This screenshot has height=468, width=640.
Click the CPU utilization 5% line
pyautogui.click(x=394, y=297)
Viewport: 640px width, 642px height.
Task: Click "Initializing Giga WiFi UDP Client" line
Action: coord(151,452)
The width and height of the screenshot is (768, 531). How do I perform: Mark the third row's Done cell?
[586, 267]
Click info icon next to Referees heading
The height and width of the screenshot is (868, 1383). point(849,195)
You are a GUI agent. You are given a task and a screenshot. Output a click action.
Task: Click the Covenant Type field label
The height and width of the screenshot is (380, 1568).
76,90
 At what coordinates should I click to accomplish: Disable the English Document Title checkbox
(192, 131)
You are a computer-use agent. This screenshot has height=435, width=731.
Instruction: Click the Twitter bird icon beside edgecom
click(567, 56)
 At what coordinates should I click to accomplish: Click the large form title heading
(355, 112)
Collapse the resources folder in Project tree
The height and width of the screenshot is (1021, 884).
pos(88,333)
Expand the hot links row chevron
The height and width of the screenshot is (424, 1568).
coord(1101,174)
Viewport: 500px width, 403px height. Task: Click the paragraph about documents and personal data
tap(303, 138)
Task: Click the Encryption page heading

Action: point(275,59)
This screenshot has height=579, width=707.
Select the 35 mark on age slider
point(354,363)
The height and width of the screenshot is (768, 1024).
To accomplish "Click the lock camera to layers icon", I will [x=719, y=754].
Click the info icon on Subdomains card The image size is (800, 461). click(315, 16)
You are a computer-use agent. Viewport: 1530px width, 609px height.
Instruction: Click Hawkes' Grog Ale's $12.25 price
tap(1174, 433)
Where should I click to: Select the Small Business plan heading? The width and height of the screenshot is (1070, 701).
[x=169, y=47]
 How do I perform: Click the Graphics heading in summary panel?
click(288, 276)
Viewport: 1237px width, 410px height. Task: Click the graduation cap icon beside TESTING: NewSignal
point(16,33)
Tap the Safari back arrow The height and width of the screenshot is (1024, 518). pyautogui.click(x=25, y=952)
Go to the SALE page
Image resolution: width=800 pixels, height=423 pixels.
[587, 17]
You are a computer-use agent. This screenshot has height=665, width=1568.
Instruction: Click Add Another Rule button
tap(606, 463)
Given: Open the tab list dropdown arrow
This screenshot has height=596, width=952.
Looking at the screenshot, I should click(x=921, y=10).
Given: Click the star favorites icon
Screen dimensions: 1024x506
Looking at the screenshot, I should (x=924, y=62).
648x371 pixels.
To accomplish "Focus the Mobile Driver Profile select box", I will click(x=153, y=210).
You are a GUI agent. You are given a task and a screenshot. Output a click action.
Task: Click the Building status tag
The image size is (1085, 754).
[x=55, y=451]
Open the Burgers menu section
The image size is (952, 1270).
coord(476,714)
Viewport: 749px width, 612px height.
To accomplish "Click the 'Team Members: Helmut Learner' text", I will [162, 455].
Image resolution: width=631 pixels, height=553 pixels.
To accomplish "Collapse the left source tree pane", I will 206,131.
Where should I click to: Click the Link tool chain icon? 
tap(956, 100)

◆ TASK DETAILS: Find the word "arrow" in the entries. Copy each line that holds it.

◆ SOLUTION TO THE EXERCISE:
Tap the Safari back arrow The height and width of the screenshot is (1024, 518). pyautogui.click(x=25, y=952)
Given: Open the tab list dropdown arrow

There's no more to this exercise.